ASSIGNED TASK.
From the data below, report how many lines contain the word "computer", giving the number and nothing else.

DATA SHOWN.

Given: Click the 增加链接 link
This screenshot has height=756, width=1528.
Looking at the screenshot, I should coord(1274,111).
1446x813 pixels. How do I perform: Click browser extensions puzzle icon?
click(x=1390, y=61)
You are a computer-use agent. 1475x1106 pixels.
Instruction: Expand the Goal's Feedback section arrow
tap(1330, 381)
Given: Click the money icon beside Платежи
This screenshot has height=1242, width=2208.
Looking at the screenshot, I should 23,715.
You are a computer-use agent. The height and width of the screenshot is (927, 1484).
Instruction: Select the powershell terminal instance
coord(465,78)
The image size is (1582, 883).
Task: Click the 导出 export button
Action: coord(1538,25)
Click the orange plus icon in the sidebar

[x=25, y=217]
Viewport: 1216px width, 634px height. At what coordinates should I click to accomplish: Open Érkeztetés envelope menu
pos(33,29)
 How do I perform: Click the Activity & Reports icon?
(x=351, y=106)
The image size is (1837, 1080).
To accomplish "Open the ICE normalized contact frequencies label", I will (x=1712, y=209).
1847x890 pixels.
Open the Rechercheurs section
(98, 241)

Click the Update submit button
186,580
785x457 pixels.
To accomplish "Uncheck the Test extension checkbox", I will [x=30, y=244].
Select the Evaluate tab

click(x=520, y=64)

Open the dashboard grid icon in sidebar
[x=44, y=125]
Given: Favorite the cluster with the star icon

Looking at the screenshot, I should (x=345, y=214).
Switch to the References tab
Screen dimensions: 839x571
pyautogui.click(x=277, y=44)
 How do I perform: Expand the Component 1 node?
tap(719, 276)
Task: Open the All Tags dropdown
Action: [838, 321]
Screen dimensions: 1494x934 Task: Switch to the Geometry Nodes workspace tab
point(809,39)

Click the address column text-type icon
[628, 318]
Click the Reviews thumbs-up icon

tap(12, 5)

COMPLETED TASK.
2